[Data items]
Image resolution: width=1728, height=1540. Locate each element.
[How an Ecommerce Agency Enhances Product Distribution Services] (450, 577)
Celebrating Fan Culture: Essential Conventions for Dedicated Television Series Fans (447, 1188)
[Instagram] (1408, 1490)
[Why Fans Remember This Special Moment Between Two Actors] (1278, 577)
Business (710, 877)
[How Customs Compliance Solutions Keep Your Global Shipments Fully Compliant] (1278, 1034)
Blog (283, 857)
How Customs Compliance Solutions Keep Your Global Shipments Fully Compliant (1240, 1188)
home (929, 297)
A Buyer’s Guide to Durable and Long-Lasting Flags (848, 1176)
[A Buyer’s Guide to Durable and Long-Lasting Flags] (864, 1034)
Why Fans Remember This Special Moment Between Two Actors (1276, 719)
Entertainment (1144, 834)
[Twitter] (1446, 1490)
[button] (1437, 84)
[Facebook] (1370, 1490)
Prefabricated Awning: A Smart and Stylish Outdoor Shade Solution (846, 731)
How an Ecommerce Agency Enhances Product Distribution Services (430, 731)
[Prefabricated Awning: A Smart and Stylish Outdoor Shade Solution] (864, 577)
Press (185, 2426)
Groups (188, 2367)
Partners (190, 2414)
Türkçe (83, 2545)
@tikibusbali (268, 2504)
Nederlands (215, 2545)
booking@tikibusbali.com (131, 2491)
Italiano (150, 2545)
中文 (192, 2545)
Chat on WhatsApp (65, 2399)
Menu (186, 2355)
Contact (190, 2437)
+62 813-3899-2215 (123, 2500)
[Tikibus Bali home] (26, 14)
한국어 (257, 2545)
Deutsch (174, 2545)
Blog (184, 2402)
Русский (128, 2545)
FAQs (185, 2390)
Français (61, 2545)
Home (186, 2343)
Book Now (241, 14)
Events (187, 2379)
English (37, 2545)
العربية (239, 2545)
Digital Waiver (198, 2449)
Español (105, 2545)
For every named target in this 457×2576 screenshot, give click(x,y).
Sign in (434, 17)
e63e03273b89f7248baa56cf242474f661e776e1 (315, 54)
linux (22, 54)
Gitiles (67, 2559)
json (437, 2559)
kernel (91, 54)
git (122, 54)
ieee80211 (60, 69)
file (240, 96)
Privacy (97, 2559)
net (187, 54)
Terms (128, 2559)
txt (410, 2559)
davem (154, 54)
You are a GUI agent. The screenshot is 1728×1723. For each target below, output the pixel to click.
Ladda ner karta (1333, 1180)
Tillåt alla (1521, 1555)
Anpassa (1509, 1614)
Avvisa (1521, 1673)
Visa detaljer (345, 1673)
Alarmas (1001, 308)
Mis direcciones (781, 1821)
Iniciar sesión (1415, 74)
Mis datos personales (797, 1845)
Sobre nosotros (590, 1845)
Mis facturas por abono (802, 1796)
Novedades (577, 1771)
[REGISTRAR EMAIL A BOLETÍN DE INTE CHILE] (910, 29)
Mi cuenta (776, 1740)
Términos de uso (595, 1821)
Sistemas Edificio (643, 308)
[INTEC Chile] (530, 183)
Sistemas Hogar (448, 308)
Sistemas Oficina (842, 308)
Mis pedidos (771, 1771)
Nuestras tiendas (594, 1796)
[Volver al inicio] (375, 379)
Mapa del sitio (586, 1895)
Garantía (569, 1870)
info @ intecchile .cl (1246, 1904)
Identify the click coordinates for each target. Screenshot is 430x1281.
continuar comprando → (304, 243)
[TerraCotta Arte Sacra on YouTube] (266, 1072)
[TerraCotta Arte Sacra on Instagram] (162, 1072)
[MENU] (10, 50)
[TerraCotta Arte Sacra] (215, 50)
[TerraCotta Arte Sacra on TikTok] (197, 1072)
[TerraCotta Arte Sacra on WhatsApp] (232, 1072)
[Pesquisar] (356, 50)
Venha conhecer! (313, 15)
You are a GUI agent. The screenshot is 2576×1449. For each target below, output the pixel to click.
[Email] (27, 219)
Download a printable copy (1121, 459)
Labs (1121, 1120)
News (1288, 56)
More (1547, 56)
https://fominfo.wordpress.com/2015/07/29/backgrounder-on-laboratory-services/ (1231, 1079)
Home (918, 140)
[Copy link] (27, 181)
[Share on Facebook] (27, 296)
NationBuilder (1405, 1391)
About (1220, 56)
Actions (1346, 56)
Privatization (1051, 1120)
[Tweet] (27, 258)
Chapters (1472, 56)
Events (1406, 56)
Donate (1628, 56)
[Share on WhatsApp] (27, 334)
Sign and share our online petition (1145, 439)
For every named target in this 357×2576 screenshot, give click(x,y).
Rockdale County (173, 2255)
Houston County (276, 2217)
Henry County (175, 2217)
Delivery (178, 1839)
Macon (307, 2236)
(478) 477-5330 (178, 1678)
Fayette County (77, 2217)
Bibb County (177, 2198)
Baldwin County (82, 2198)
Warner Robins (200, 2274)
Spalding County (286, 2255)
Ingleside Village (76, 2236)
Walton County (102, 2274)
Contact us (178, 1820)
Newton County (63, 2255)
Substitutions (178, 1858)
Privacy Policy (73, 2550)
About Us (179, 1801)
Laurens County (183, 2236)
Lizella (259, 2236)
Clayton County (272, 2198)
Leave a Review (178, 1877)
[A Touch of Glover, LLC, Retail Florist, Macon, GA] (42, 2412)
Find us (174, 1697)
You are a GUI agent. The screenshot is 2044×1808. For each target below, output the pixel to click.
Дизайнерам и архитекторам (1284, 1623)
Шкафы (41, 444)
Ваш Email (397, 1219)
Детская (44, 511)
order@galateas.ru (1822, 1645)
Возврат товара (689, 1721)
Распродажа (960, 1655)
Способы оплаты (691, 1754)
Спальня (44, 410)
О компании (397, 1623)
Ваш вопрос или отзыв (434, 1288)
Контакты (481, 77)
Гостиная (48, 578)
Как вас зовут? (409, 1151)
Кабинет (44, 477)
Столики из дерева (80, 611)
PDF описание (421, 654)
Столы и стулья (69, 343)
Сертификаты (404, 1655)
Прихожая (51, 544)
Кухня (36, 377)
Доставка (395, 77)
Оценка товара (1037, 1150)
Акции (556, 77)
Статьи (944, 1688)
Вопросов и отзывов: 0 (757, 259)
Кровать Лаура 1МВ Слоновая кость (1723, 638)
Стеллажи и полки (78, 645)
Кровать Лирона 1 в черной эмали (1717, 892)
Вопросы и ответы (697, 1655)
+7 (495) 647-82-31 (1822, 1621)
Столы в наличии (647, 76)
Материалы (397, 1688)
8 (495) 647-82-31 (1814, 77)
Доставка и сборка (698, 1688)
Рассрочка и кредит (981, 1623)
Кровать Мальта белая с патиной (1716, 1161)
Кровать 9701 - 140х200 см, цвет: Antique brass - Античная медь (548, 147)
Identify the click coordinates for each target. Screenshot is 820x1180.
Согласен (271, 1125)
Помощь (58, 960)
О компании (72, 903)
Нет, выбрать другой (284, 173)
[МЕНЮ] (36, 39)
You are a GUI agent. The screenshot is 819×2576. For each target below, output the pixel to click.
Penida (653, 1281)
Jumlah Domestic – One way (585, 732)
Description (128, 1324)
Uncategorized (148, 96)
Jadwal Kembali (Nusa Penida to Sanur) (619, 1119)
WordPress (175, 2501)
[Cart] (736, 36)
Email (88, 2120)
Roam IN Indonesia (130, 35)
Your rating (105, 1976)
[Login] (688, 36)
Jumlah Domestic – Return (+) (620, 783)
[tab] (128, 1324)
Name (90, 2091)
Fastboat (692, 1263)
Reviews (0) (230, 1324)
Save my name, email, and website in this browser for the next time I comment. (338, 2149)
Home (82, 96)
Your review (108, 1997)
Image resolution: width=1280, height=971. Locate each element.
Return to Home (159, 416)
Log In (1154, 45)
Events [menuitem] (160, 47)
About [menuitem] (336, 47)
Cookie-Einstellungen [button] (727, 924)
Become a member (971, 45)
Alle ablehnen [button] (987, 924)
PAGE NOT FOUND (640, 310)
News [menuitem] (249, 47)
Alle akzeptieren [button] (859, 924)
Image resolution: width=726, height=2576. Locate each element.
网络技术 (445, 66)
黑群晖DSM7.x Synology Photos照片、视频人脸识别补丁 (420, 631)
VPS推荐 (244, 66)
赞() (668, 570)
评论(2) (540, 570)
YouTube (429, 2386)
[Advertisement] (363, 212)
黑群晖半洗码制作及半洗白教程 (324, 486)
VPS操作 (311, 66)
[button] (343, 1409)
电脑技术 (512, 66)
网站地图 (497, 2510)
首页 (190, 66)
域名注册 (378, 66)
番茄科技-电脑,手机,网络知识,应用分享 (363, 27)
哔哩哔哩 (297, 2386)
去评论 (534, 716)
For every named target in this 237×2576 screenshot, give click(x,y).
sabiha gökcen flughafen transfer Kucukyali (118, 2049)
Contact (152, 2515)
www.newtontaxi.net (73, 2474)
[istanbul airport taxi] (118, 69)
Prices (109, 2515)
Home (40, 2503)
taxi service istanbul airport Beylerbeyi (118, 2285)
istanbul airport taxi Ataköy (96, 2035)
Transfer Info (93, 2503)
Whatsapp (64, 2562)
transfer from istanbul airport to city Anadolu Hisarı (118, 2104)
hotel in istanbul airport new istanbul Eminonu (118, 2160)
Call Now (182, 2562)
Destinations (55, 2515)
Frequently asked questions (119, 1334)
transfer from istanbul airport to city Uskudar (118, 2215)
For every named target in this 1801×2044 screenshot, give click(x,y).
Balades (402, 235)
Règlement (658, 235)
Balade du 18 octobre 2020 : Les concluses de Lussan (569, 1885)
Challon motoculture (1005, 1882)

→ **What needs to be done**:
Among the records above, find each line containing the string "pixel" and copy it.

→ **Reply to the exercise**:
You are a GUI agent. The screenshot is 1728×1723. For each target below, output the pixel to click.
You are a GUI agent. The screenshot is 2576×1449. For each target below, output the pixel to click.
You are a GUI agent. The screenshot is 2044×1808. For each target below, output the pixel to click.
You are a GUI agent. The screenshot is 819×2576. For each target below, output the pixel to click.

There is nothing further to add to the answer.